The Haunting of Hill House

The Haunting of Hill House

1959 • 178 pages

Ratings429

Average rating3.7

15

What struck me about this book is 1) how unabashedly queer this book is, not even subtext - just full on gay which was a nice thing to see be treated as normal and 2) how funny this book is. This book takes its time in the first half, really letting these character dynamics shine through in perhaps the most human way possible. They downplay the horror by making jokes without sacrificing the sincerity of the characters - it's not like the MCU where it uses bathos to defuse tension, it really is to augment the depth of these characters because it is human nature to make jokes about things. It was nice to see a book not afraid to show that side of humanity. It put these characters front and center as they all have depth in their own ways and elevates them from the usual fodder.
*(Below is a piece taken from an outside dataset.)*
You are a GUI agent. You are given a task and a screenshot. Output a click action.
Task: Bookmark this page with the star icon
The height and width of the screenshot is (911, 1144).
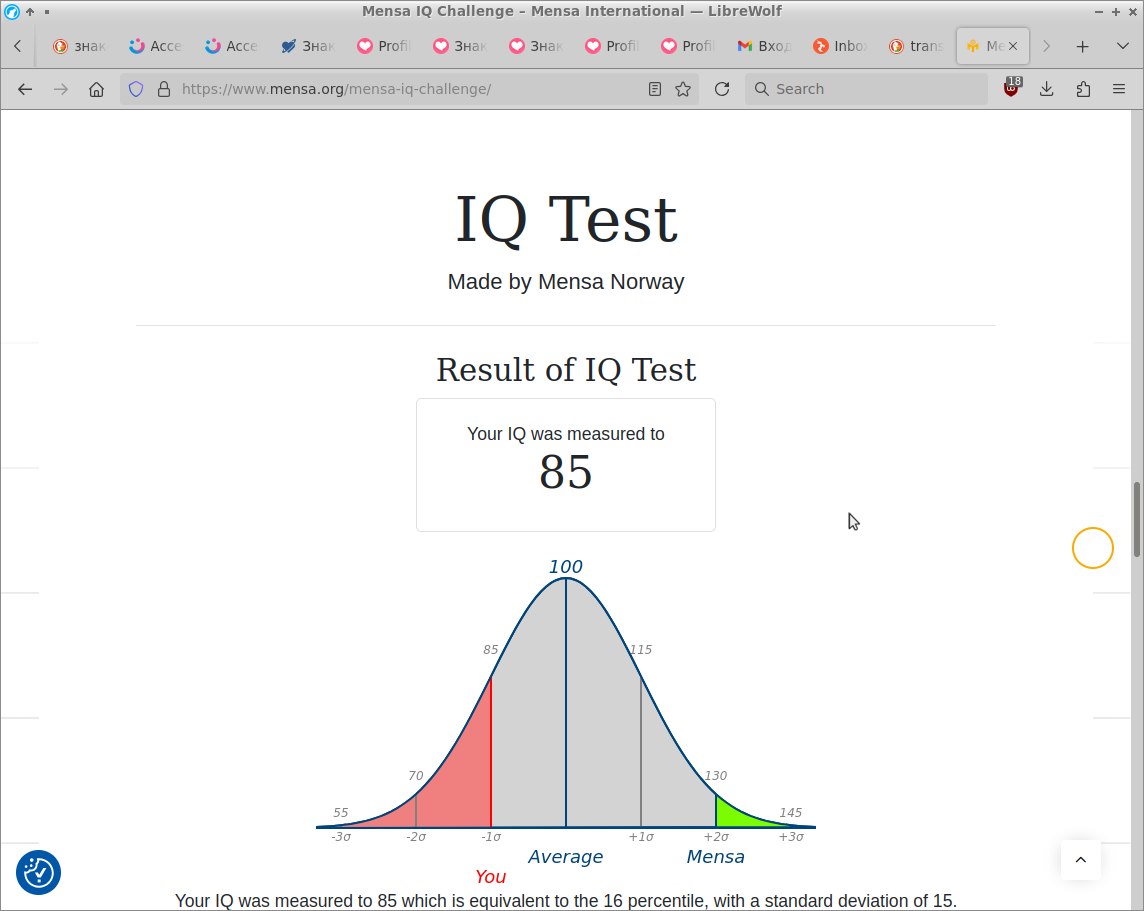683,89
But what makes me not enjoy this book as much as many others do is the fact that it is just not scary. It tries to do the likes of Poe or Blackwood where much of the horror is within the minds of the characters, but there's a good chance that what is happening is real - something I've grown to not like. I want a story to go big or go home - not toe the line of what's real or what's not as things appear and disappear the following chapter without explanation. It dilutes the horror just a bit because I feel as if it was just cheating me a bit by playing both sides. In the cases of Poe or Blackwood, they earn their scares because of the prose that winds to a tension and it is told from the perspective of an unreliable narrator - something that is not the case here.